• _EXCERPT_
• • • • • • •

Being able to do what you love is important when faced with a life-changing condition. Regaining the ability to draw was a big step for achitect, Stephen, diagnosed with Parkinson's and incorrectly medicated. After a consultation with the Brain and Mind Centre led to a more effective treatment plan, Stephen has regained everyday use of his left hand.
If you ask someone what do architects do, they will most probably say plan and draw ideas for new buildings. Imagine if, as a senior architect, you found yourself losing this skill. Having prided himself on his ability to draw straight lines for the previous 20 years, that’s the position that Stephen found himself in after his diagnosis of Parkinson’s disease, 10 years ago.
“I had trouble writing my signature at first, that’s when I knew there was something wrong,” recalls Stephen. “It took six months for neurologists to agree on my diagnosis, and they confirmed my worst fears.” His first neurologist started with traditional drugs, and then later prescribed him a new skin patch, which removes the need to take oral medication. However, as is often the case with Parkinson’s, Stephen found his condition was beginning to worsen. “By 2012 I found myself having to retire from work because I was basically getting to work, doing a couple of hours work, sleeping during my lunch break, and almost sleeping all afternoon - I was just tired all the time. On top of that, Parkinson’s was in my left hand, I started to lose the fine motor control that I needed to draw,” explains Stephen. To counter this effect, Stephen completely rearranged his office so he could use his equipment with his right hand.

• • • • • • •

• _TASK LIST_
a - Answer these questions using the Parkinson's article:
(i) For how many years had Stephen prided himself on his ability to draw straight lines?
(ii) How long did it take neurologists to agree on his diagnosis?
(iii) In which hand did Stephen's Parkinson's appear?
b - Reproduce everything in the Parkinson's article from "If you ask someone" down to "10 years ago.", substituting "precise lines" for "straight lines".

• • • • • • •

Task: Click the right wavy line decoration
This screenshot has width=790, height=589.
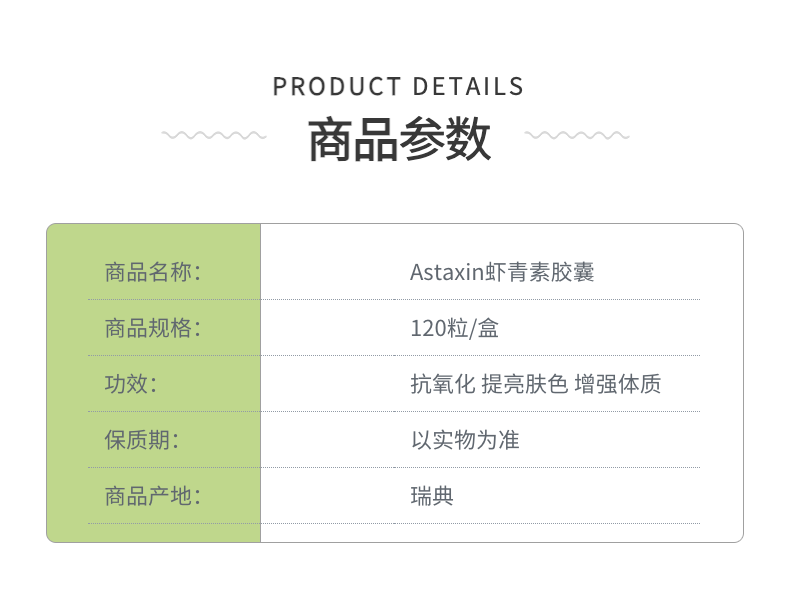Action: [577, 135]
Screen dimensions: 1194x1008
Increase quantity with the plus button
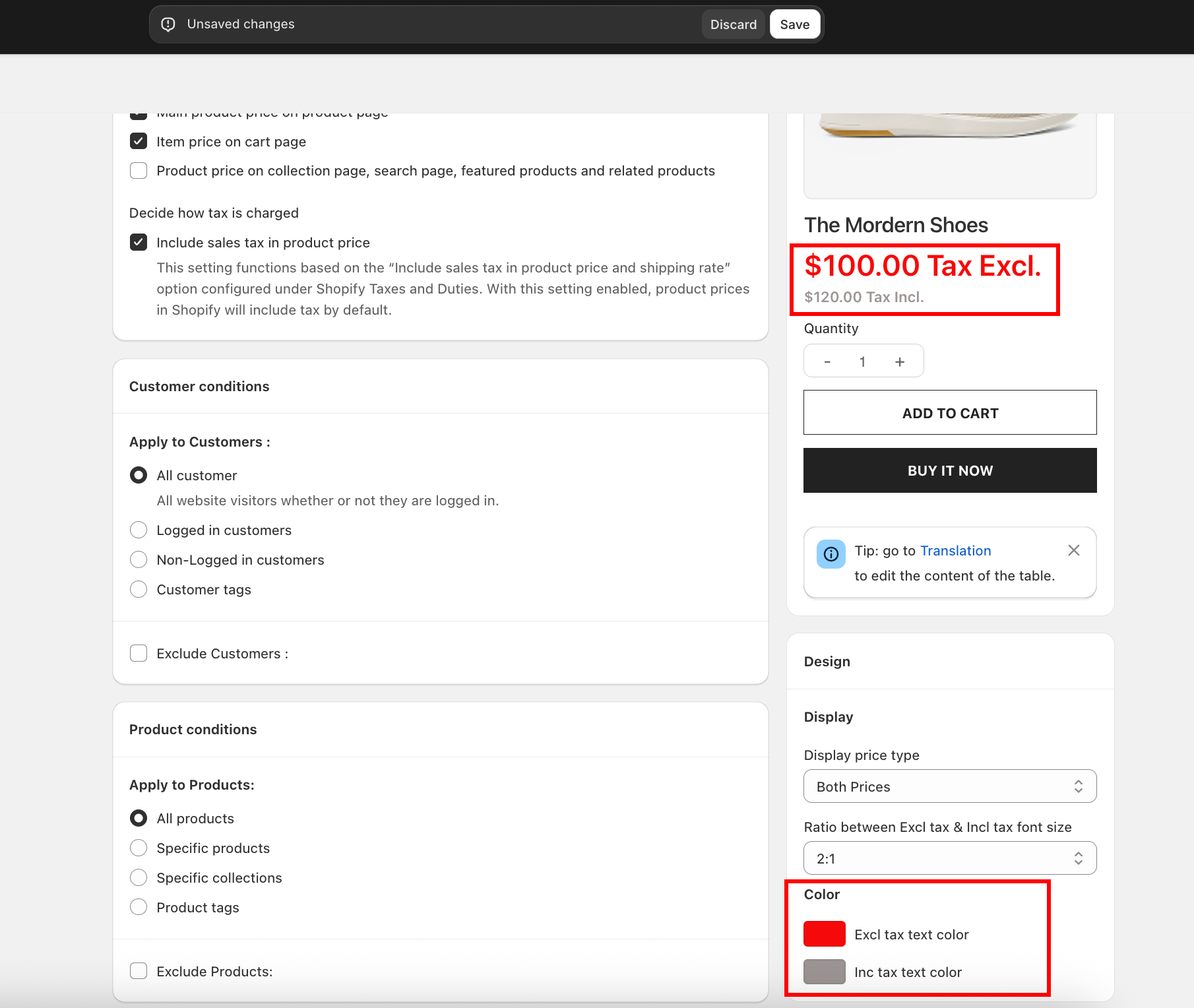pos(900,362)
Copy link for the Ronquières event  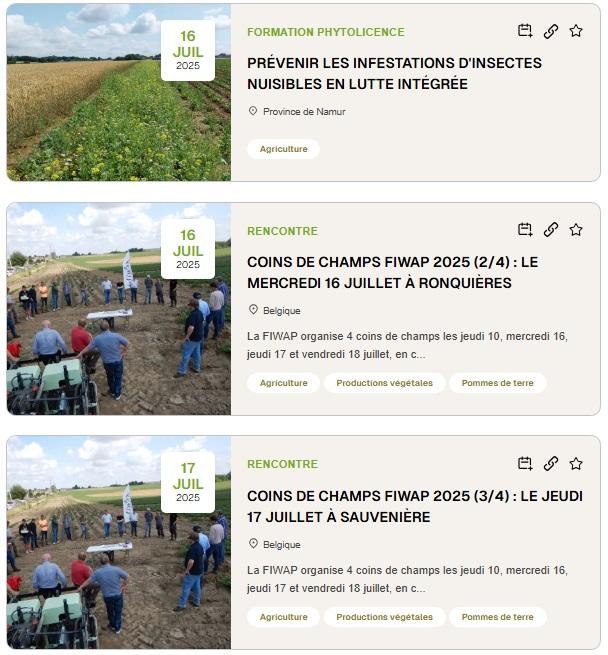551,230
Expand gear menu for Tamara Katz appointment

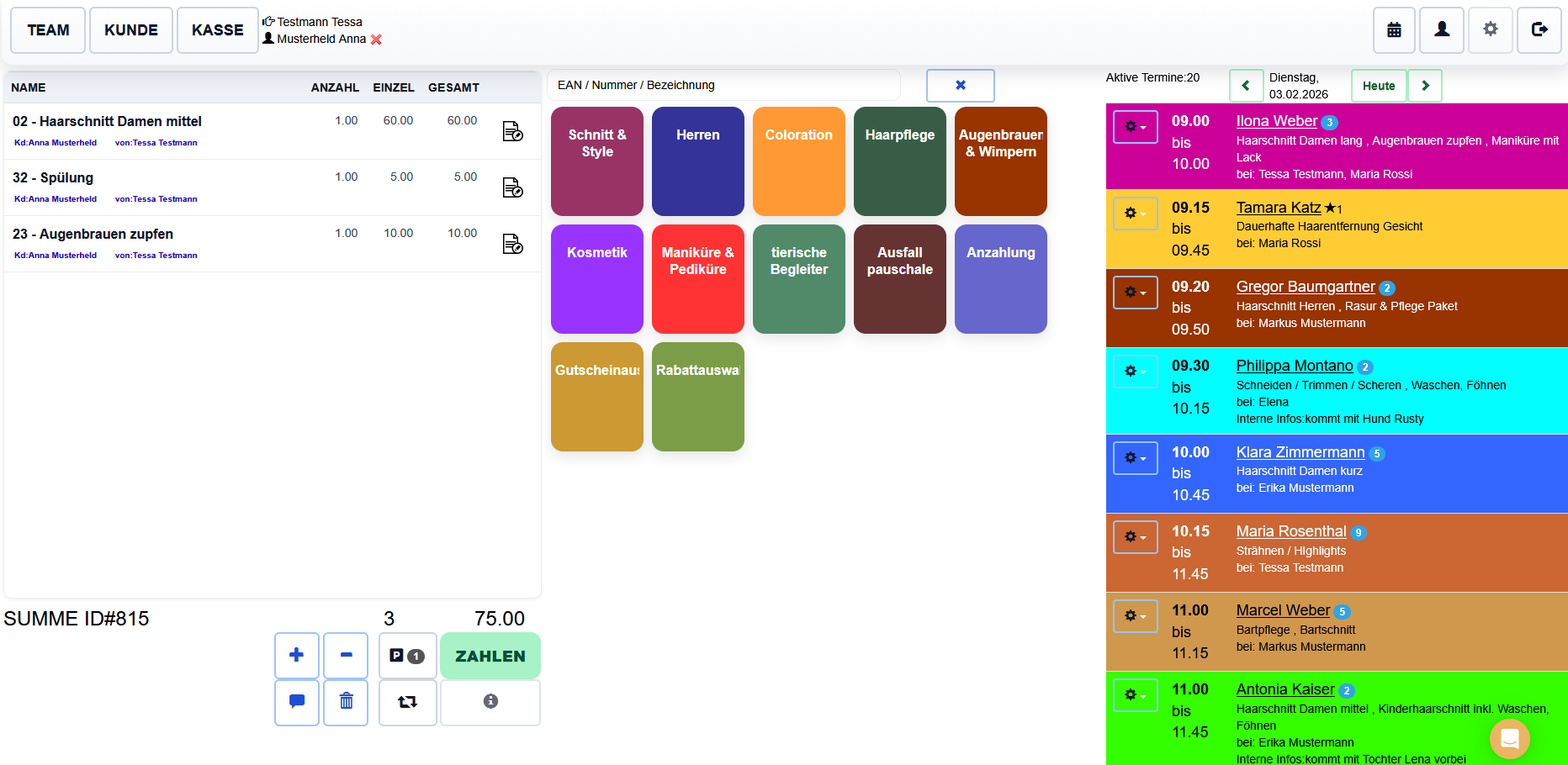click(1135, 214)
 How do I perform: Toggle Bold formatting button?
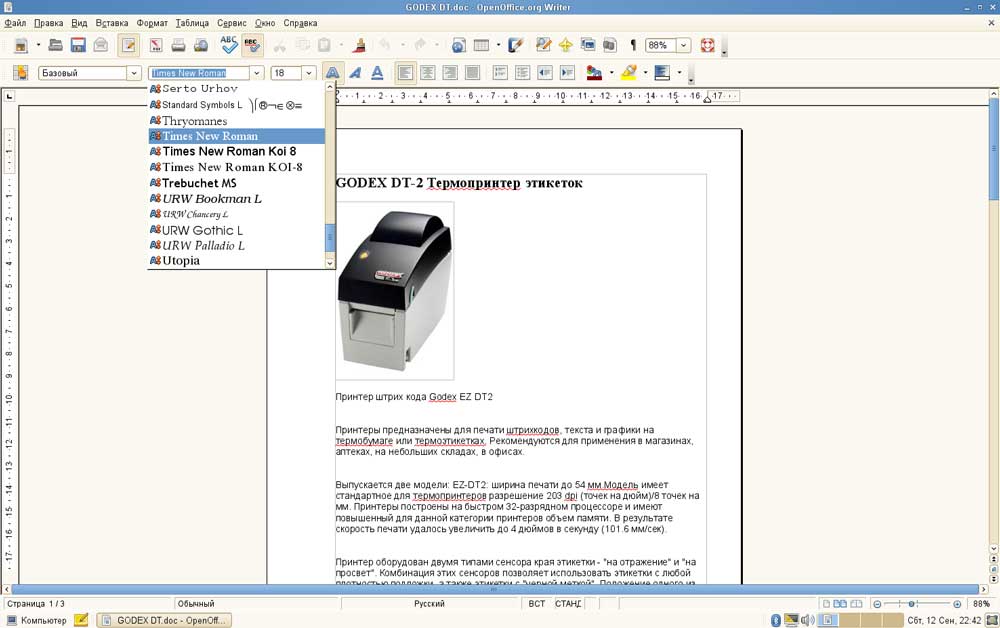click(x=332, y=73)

• • • • • • •

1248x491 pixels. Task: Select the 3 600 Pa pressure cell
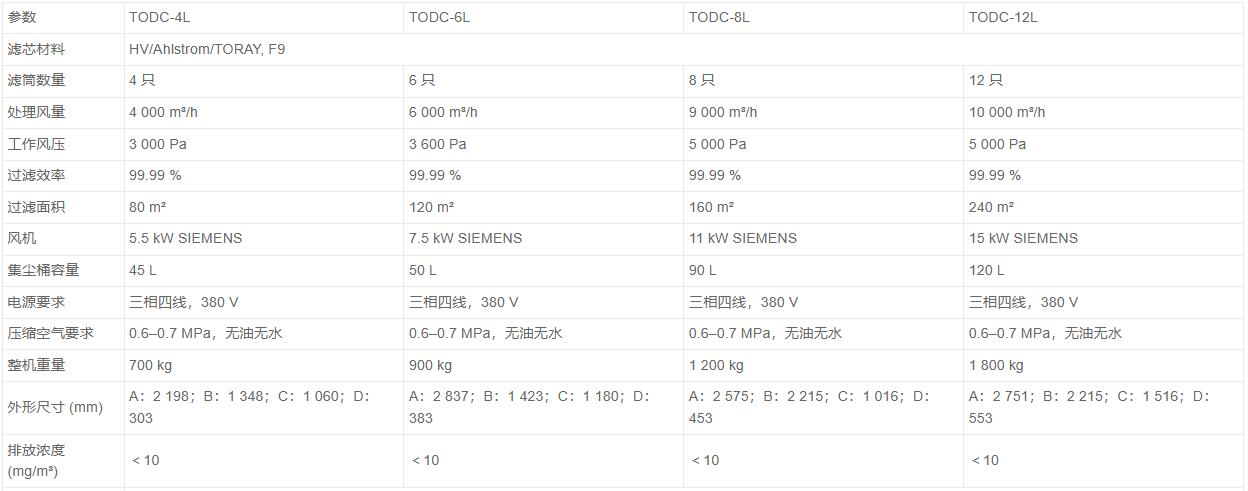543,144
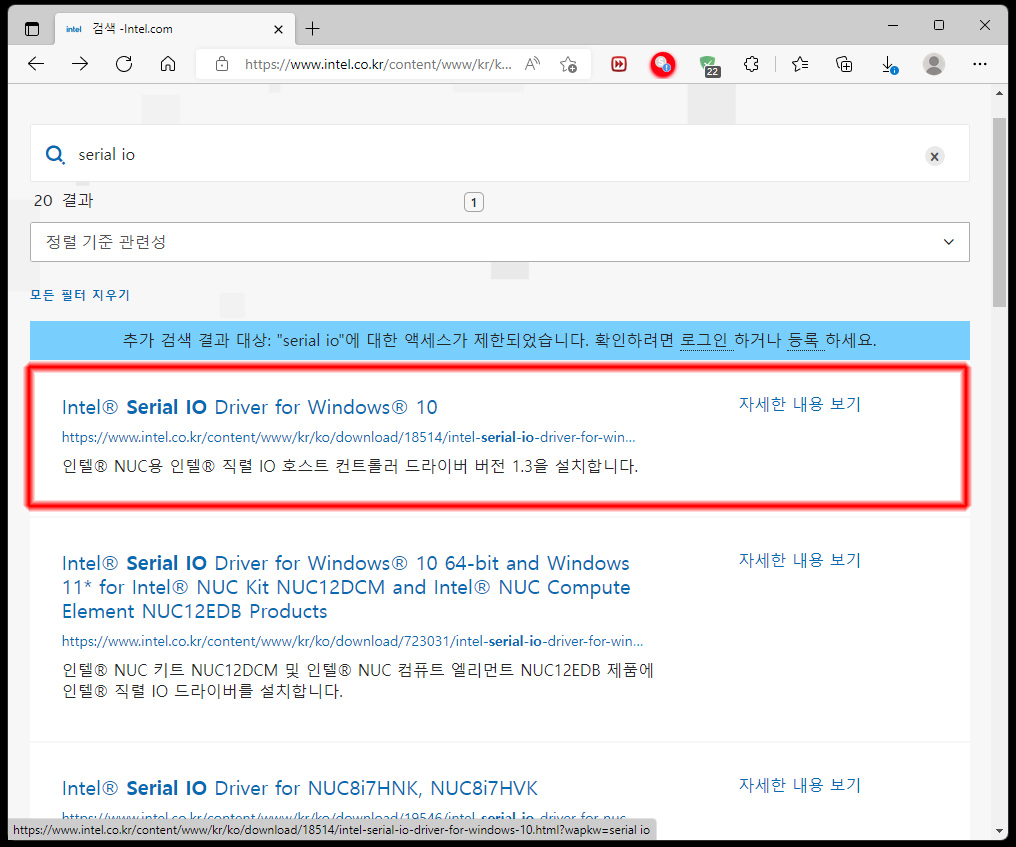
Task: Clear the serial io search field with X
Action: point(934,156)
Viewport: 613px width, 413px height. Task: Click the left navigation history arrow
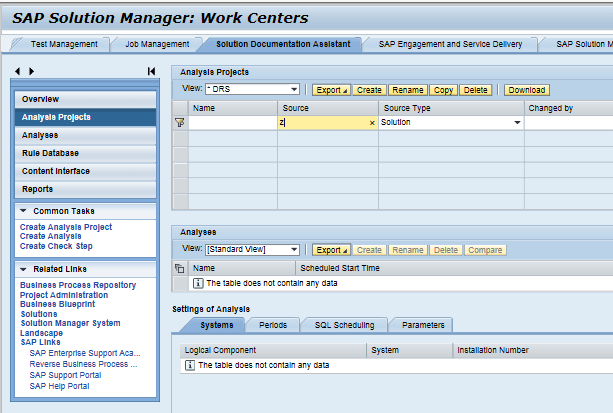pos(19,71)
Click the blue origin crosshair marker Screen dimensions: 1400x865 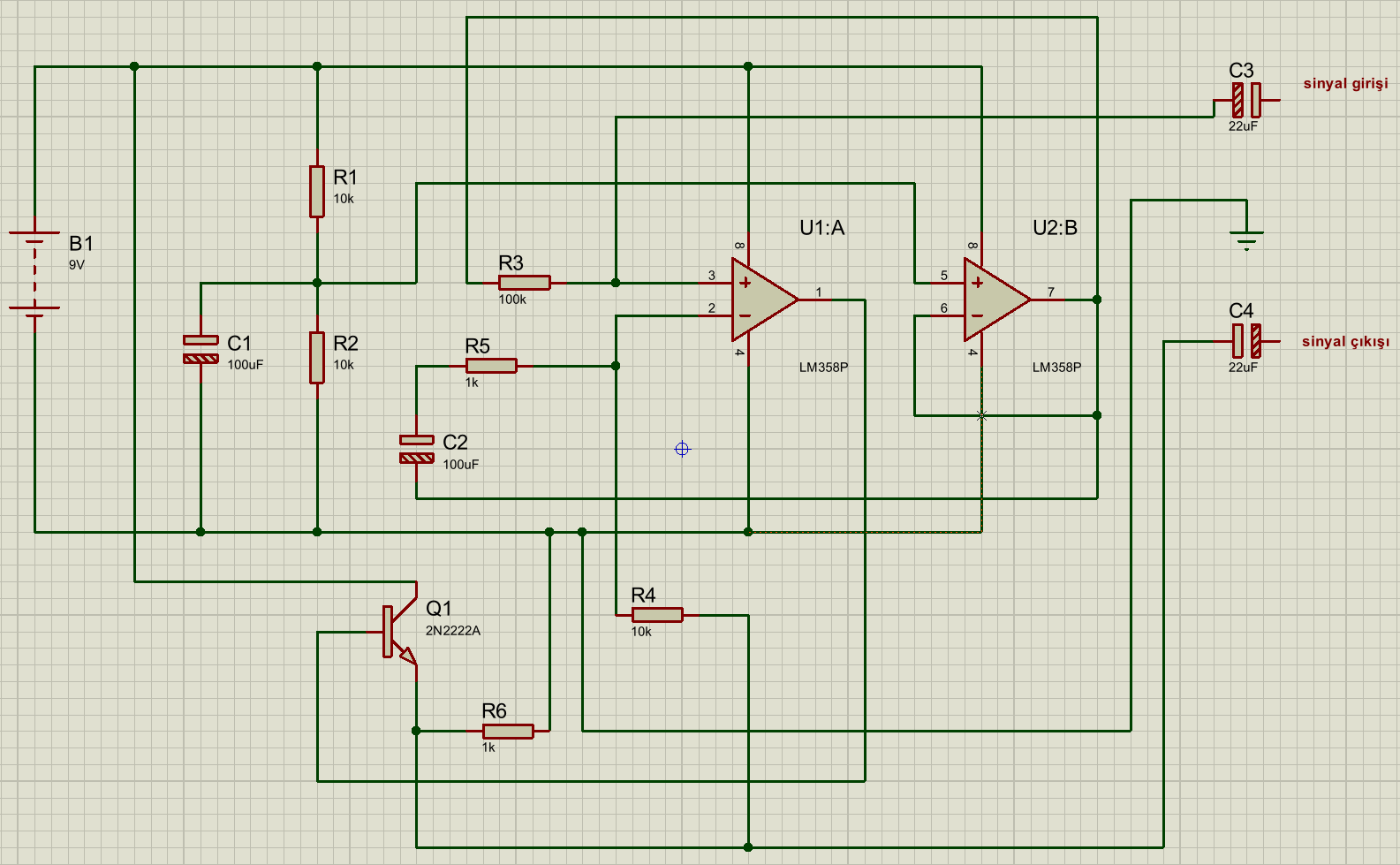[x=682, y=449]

• • • • • • •

• _EXPECTED OUTPUTS_
a -
(i) 20 years
(ii) Six months
(iii) His left hand

b -
If you ask someone what do architects do, they will most probably say plan and draw ideas for new buildings. Imagine if, as a senior architect, you found yourself losing this skill. Having prided himself on his ability to draw precise lines for the previous 20 years, that’s the position that Stephen found himself in after his diagnosis of Parkinson’s disease, 10 years ago.